I tried looking through pretty much all folders and files in RE4, but I couldnt find any specific HP/ammo variables. Someone else'll probably find 'em.


----------



## Choel (Feb 29, 2008)

GamerzInc said:
			
		

> motion files are movesets, yet some cause undesirable results with characters.  Anyone know what they Fit files are for?
> I'm guessing Fit = outfit
> Dark = ?
> Final = ?
> Spy = ?



I replaced Ganny's blue costume with the spy costume. It made him almost solid gray, though that gray seems to be effect by shaders working on the background of the stage.


----------



## Warmaster007 (Feb 29, 2008)

I´ve modded some Characters in Strikers Charged,
and it will work local, but not online!

Thank god,
no Cheaters out there


----------



## subenu (Feb 29, 2008)

what about the smash mods do they work online (please someone confirm it does not i hate cheaters 
	

	
	
		
		

		
		
	


	




)

Greetz,

Subenu


----------



## Choel (Feb 29, 2008)

subenu said:
			
		

> what about the smash mods do they work online (please someone confirm it does not i hate cheaters
> 
> 
> 
> ...



So far as I can tell, the mods for it that already exist are purely aesthetic (except the length of Ganny's B-down) but its doubtful that they'll work online.


----------



## mathieulh (Feb 29, 2008)

deathnote said:
			
		

> can anyone say me why i cant add a file that is greater as the previos one ??
> 
> i wont play bleach with jap voice and sound,but i cant do it...

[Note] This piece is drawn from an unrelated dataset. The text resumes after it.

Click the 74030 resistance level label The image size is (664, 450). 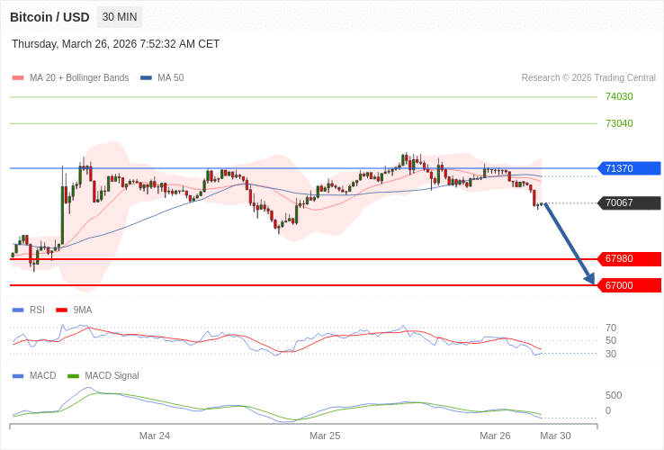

Because it's a limitation of the FST. The FST would need to be reconstructed but the trucha tool does not do it (yet).


----------



## RowanDDR (Feb 29, 2008)

Just wanted to say that following some advice earlier in this thread I have modded my jap MarioGalaxy ISO to use english text! I copied the relevant 3 files over from the PAL ISO. Its not always perfect....




would I what lol? .. but its better than all being in Japanese. Well, until a better solution comes along.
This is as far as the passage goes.